Increase the initial airdrop amount by 3.5%.
These two steps increase the initial allocation to “users” to 20.3% (not 21% because some zkSync native projects take 0.7% which is reasonable).
Use Arbitrum’s Sybil-resistant lists. Also hire a third party (similar to Nansen) to specifically scan all addresses of the target cluster - this will free up 0.5%-0.7% of the supply, or even more.
The criteria for the initial $ZK airdrop was generally reasonable - liquidity providers, time-weighted asset holders, Memecoin traders and holders were all rewarded greatly (in yuan), and instead of penalizing them further:
We now have an extra 6% to use. I haven't actually calculated it, but the max eligible wallet amount is reduced by 15,000 via this tweet: https://x.com/Shishir42069/status/1800538362782052441 Arbitrum/3rd Party Sybil Filtering + Redistribution of Undeployed zkSync Project zkSync launches at slightly above Arbitrum FDV (9.87B FDV at $0.47 per $ZK). 6% supply reallocation is worth about $592M. Could be as high as 8%. This depends on the max wallet reduction of 15,000 and the amount of Sybil filtering.

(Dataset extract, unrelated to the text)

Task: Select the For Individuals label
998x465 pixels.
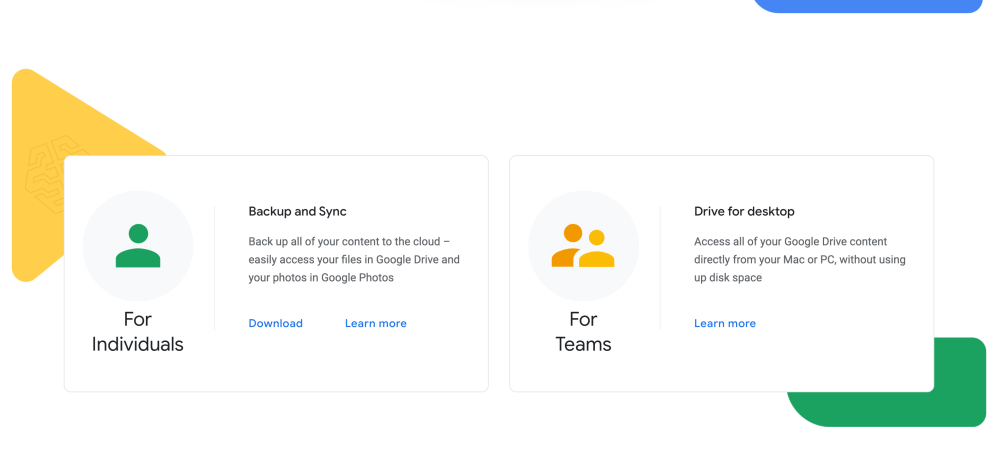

After extensive Sybil filtering, we made an additional 300,000 addresses eligible. Each new address (not previously eligible) received approximately 1973 $ZK tokens - some more, some less.
We are now applying an Arbitrum-like points system to the 300,000 wallets that were previously ineligible:
Connected to zkSync Lite before zkSync Era launch
Performed 3 Txs on zkSync lite before zkSync Era launch
Divided the transaction volume on Era into 1k, 10k, 25k and 100k
Divided the number of transactions on Era into 10, 25, 50, 100, 250
Divided the number of transaction months on Era into 3, 6, 12
Adjust the percentages and points system until it "makes sense" and includes at least 1 million addresses as a baseline at the end.
You did it.
There will still be some people who are unhappy because zkSync has 8 million addresses and not everyone will qualify (survival of the fittest), but now your initial circulating supply is more decentralized.
Why do you care about my opinion? Because I helped design the $ZKJ (Polyhedra) airdrop to Merkly users, with over 65,000 eligible addresses and only 500,000 $ZKJ tokens to use.
Study the very positive response: https://x.com/merkly_com/status/1785272557408530811
Again
I didn't crunch the numbers for all the steps above - they could be wildly inaccurate - but the situation is definitely salvageable if you apply some of the steps mentioned.